Australian journalist (21st century)

David Richardson is an Australian journalist who has been with the Seven Network for more than 30 years, 23 years with Today Tonight. As a senior investigative journalist he has broken numerous stories as well as covering national and international events. He now leads a small team from Sydney for Today Tonight.

==Early career==
- Graduated from the journalism school at the University of South Australia
- Recipient of Pater Award for "Professional Excellence in Radio Arts and Sciences"
- Recipient of Thorn Award for "Best Current Affairs Report"
- Cliff Neville Award – Outstanding Team Player

==Notable reports==

===Gulf War and Operation Iraqi Freedom===
David was one of the lead reporters for Network Seven during Operation Iraqi Freedom, reporting on activity in Kuwait City during the conflict.

===Man Monis Investigation===
Before Man Monis was involved in the infamous Sydney Siege he was initially investigated by David Richardson.
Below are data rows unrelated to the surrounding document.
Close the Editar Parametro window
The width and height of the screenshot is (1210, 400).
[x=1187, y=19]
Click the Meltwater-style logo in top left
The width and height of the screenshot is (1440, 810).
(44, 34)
In the inquiry into the Siege ABC reported, "Channel 7 reporter David Richardson said after he did a 2009 television story about Monis sending letters to the families of Australian soldiers, Monis complained to the Australian Communications and Media Authority who dismissed his complaint."

Mr Richardson said Monis "was never shy".
The inquest was told that Monis sent the letters to funeral parlours and one was delivered at a funeral of an Australian soldier. Network Seven's six-month investigation found no official confirmation from the Iranian community that Monis was even a real sheik.

==Controversies==
==="In Barcelona Tonight" Hoax===

In November 1996, Media Watch (TV program) revealed that Today Tonight had fabricated a report about disgraced Australian businessman and former Seven Network owner Christopher Skase. While Richardson claimed that he was chased out of Majorca by corrupt police acting on behalf of Skase, Media Watch showed that the footage was shot in Barcelona, not Majorca, and "police" Richardson was passing were in fact the Guàrdia Urbana de Barcelona setting up roadblocks to control traffic flow in the city centre.

===Defamation case===

After a five-year court battle in July 2009, the Seven Network was ordered to pay mortgage broker Peter Mahommed $240,000 after a 2004 Today Tonight report by Richardson was found to have falsely portrayed him as having "fleeced" a dementia patient of $1 million.